═════ TEXTO PARA LEITURA
Em meio ao aumento das tensões geopolíticas, o presidente dos Estados Unidos, Donald Trump, afirmou recentemente que não pretende iniciar uma guerra, mas deixou um aviso contundente: caso o país seja arrastado para um conflito, responderá de forma “rápida e violenta”.
A declaração circulou amplamente nas redes sociais e em perfis alinhados ao presidente, reforçando o tom característico da retórica trumpista — marcada por ameaça de força militar, críticas a administrações anteriores e defesa de um poderio bélico avassalador.
Segundo as publicações, Trump destacou que a força militar dos EUA deve ser usada “apenas quando absolutamente necessária”, mas que, se houver guerra, “a vitória deve ser decisiva e imediata”.
O suposto discurso surge em um momento em que os Estados Unidos intensificam operações navais e aéreas em regiões sensíveis, como o Mar do Sul da China e o Oriente Médio, além de negociações diplomáticas delicadas com países da OTAN e do Indo-Pacífico.
══════════
> [USANDO AS INFORMAÇÕES]:
1. Segundo a notícia sobre a declaração de Trump, em quais regiões os Estados Unidos estão intensificando operações navais e aéreas?
2. Continue a notícia sobre a declaração de Trump a partir de onde ela termina.
═════ LINHAS FORNECIDAS
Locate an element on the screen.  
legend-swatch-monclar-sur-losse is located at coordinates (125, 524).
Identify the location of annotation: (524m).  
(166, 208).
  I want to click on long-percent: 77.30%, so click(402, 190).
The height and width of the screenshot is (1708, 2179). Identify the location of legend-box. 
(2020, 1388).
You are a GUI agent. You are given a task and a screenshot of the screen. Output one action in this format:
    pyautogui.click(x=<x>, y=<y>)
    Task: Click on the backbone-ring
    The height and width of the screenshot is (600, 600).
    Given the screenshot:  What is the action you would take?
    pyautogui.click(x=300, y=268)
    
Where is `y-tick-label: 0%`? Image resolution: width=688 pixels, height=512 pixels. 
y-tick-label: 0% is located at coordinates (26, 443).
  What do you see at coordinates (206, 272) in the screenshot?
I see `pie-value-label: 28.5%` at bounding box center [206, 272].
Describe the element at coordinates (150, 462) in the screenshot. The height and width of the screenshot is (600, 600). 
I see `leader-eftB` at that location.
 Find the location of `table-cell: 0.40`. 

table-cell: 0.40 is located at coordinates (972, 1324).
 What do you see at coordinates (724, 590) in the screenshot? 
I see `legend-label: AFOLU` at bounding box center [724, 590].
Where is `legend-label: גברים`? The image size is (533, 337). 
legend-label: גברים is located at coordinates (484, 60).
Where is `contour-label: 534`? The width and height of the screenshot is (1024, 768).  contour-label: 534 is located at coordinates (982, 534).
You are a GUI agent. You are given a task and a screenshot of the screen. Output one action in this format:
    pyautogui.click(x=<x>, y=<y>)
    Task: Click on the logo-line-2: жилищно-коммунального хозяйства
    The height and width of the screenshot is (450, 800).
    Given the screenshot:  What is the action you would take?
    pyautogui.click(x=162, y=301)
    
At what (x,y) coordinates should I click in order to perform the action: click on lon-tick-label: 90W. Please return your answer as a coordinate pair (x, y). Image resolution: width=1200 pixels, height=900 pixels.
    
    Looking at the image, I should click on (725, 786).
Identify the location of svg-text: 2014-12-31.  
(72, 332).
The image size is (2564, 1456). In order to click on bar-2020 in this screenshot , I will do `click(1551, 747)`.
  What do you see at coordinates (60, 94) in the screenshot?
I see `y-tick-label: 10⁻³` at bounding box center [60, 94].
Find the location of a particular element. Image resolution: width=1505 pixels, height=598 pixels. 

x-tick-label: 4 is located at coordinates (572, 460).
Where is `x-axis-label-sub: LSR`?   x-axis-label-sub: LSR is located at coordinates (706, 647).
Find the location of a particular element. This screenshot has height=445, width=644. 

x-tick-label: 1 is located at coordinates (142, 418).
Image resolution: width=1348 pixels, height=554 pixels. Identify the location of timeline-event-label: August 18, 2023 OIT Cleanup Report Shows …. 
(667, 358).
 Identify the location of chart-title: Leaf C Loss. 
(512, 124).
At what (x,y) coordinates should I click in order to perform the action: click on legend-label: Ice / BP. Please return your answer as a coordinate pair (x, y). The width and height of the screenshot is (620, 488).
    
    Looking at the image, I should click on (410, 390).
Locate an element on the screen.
══════════
> [RESPOSTAS ESPERADAS]:
1. No Mar do Sul da China e no Oriente Médio.

2.
A repercussão foi imediata entre analistas internacionais, que interpretaram o tom do pronunciamento como uma tentativa de reafirmar a imagem dos EUA como potência militar inabalável, diante de um cenário global cada vez mais complexo.
Apesar da ampla circulação da fala, não há registro oficial de que Trump tenha proferido essa declaração recentemente em evento público. Até que haja confirmação por fontes formais ou pela assessoria do presidente, a frase deve ser tratada com cautela.